Will San Francisco put Instant Runoff Voting out of its misery? A possible repeal of Instant runoff voting was discussed by the San Francisco Chamber of Commerce at a meeting last Thursday, June 18th. Time Redmond of the San Francisco Bay Guardian reports on this in
Will downtown go after IRV? and Rob Richie of Fair Vote blogs at HuffPo, complaining that business groups want to ditch IRV, and that a poll shows that voters are agreeable:
Lessons from downtown business attacks on instant runoff voting in San Francisco
San Francisco has given instant runoff voting a 5 year long chance to prove its worth. The City has spent a fortune for specialized voting machines that have yet to meet state standards for voting systems, machines that haven't been federally certified, spent a fortune training poll workers and educating voters only to be told by a Grand Jury that it isn't enough and more is needed. SF even adjusted campaign finance laws. After letting IRV play out to the max - IRV has not worked as advertised.
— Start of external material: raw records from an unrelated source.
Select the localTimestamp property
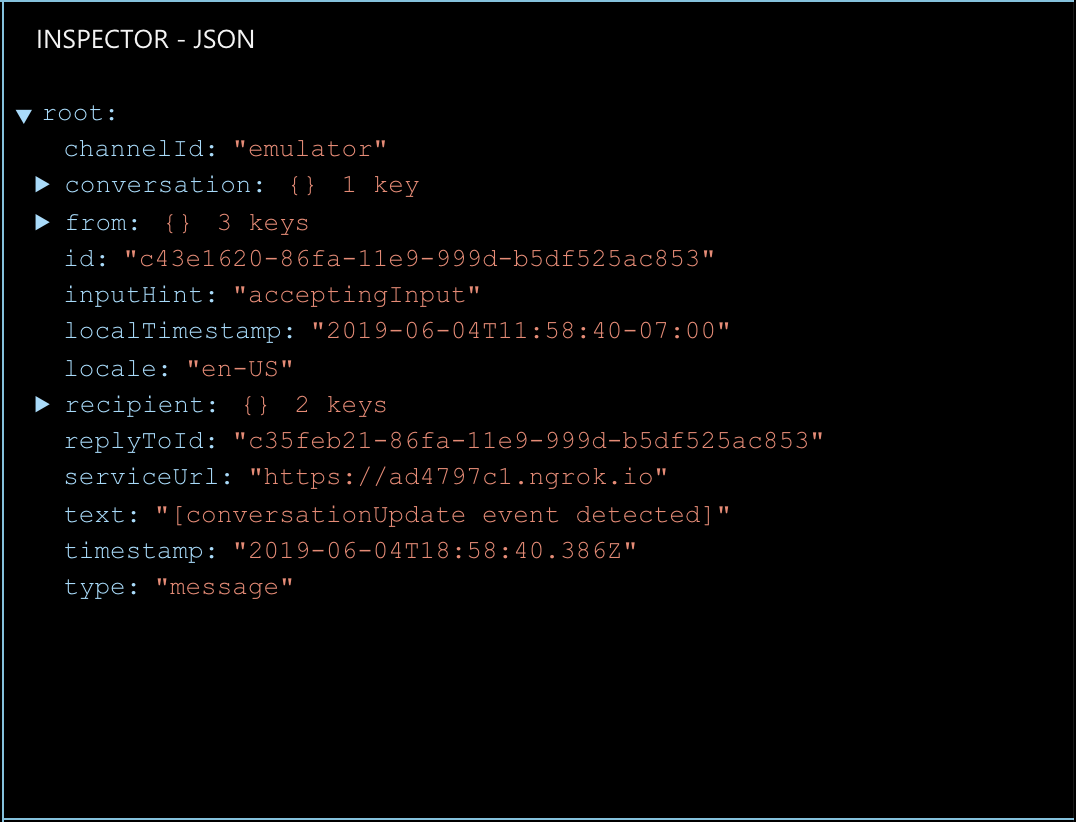1076x822 pixels. pyautogui.click(x=176, y=331)
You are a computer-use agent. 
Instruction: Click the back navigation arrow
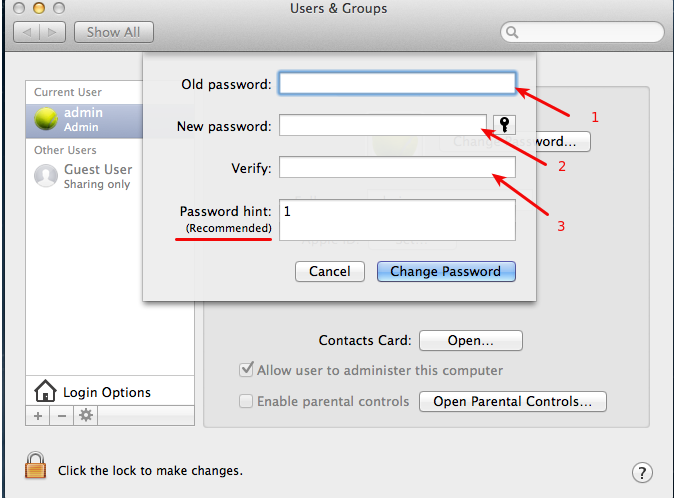point(28,32)
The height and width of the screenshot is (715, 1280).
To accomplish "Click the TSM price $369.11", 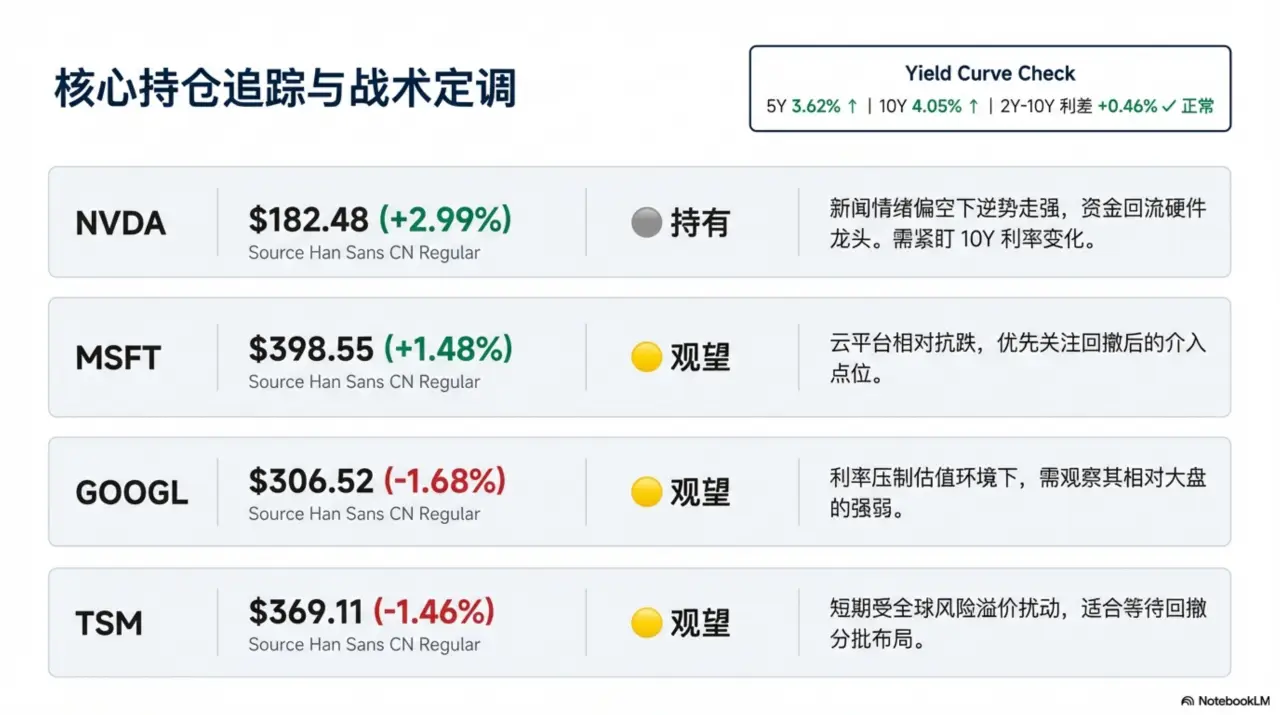I will point(306,612).
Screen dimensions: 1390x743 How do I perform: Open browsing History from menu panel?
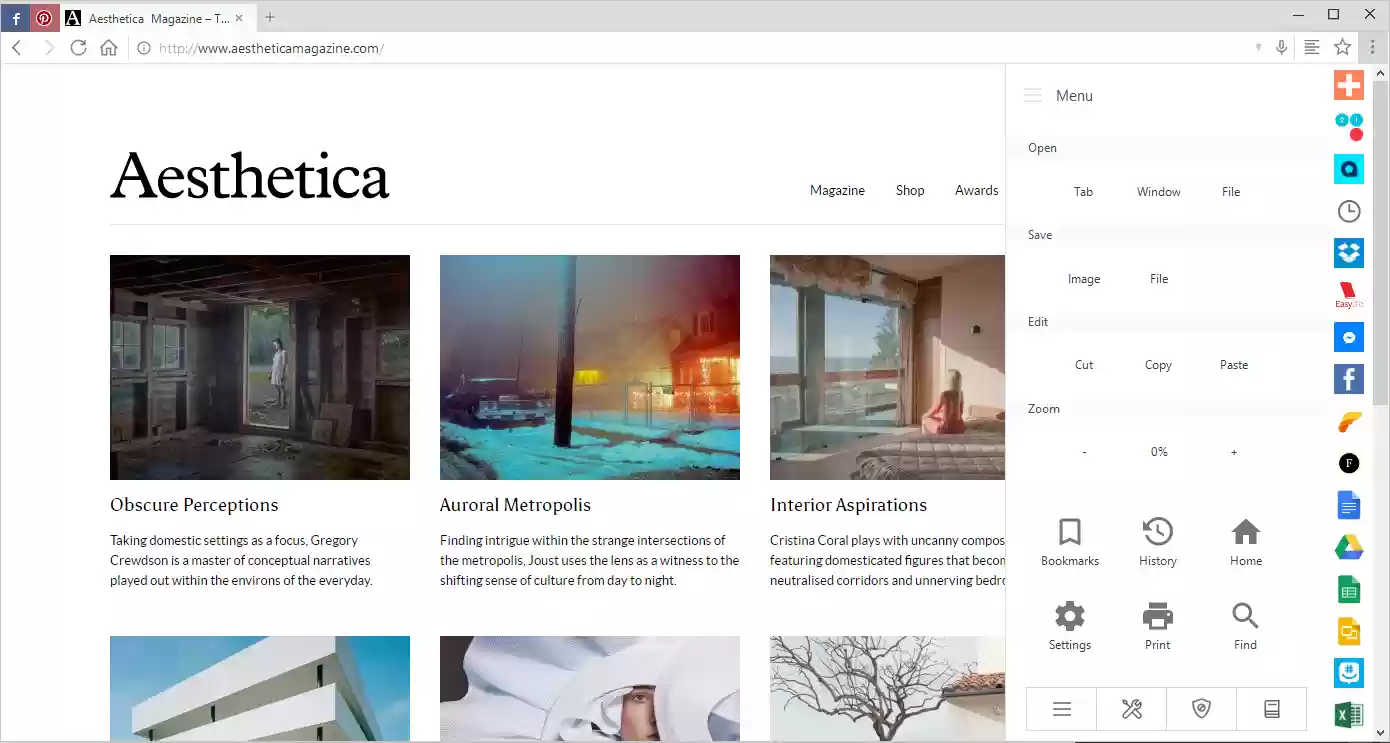click(x=1157, y=542)
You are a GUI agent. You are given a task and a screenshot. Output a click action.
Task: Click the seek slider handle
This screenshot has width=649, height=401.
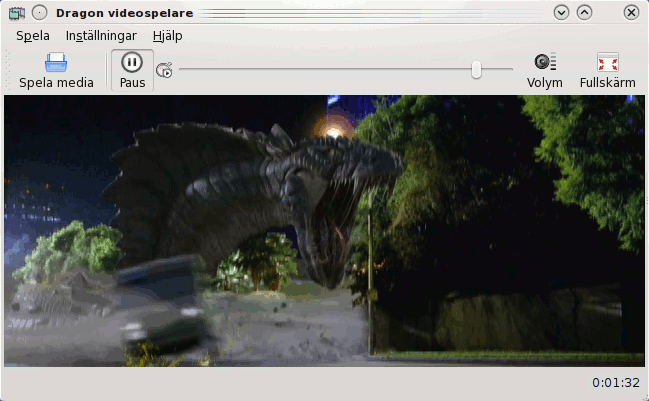(x=476, y=69)
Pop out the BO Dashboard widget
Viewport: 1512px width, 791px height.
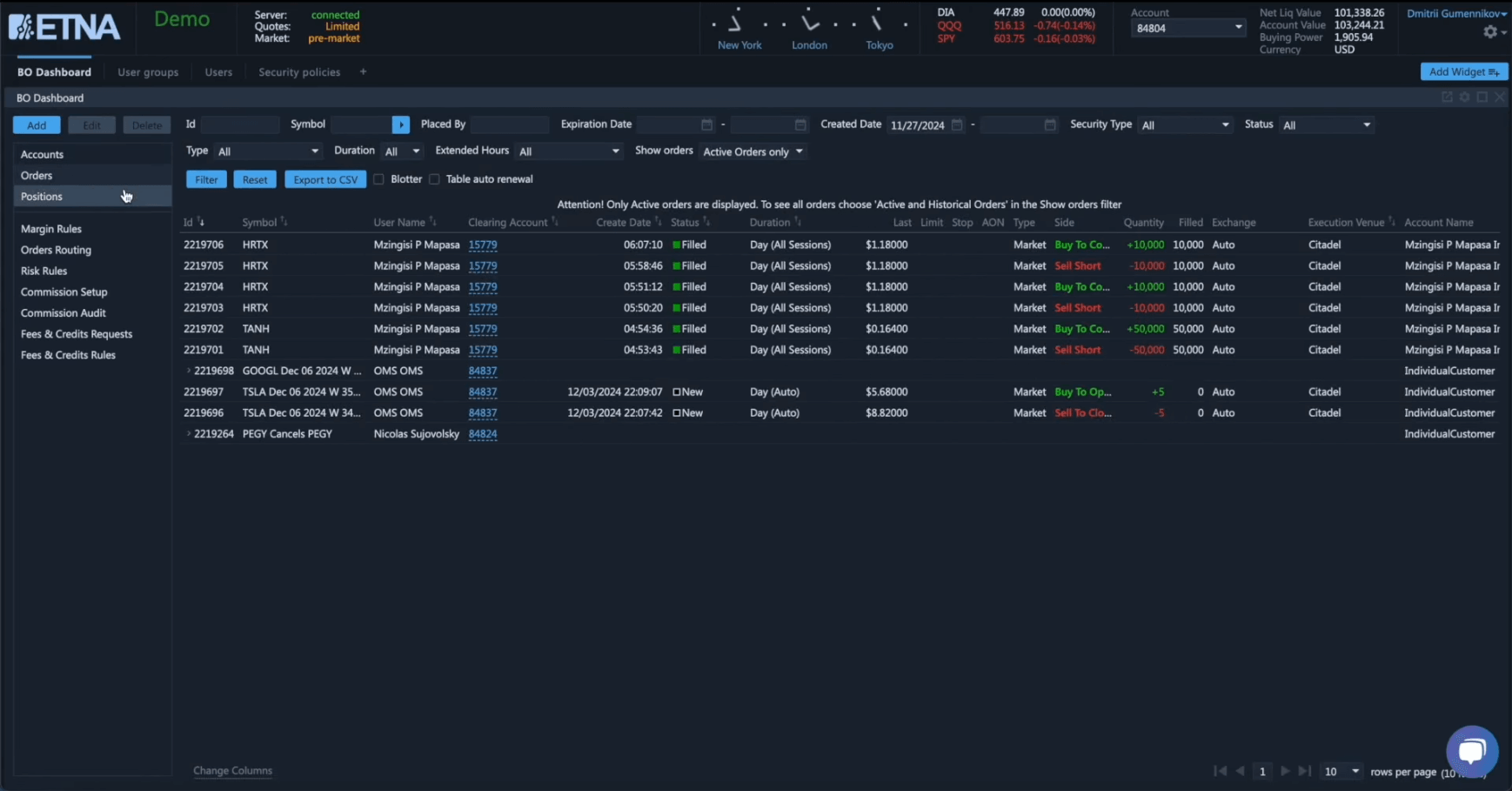coord(1447,97)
After 5 years of Instant Runoff Voting, are San Francisco voters attached to IRV?
In 2007, many SF Voters did not utilize the option to rank choices. 94% of absentee voters did not list 3 choices on their ballots in the November municipal election, even though the field of candidates for mayor was large. There was confusion over ranking. According to a Nov 8, 2007 Electionline report , "Voters also questioned the value of ranked-choice voting." "There are a lot of people who only mark one [candidate] or the same person three times," ..."I don't want to vote for a second one, I want this one."
Since implementing IRV, San Francisco's election costs have escalated
2000-2001 Actual 9,024,000
2001-2002 Actual 13,872,000 includes the cost of $1,322,849 for a runoff election & $150,000 due to litigation costs
2002-2003 Actual 8,610,553
2003-2004 Actual 15,204,781
2004-2005 Actual 10,400,868
2005-2006 Actual 11,930,228
2006-2007 Actual 10,062,052
2007-2008 Actual 14,839,686
Sometimes mistakes have to be owned up to. This is that time. It is time for San Francisco to cut its losses, ditch instant runoff voting.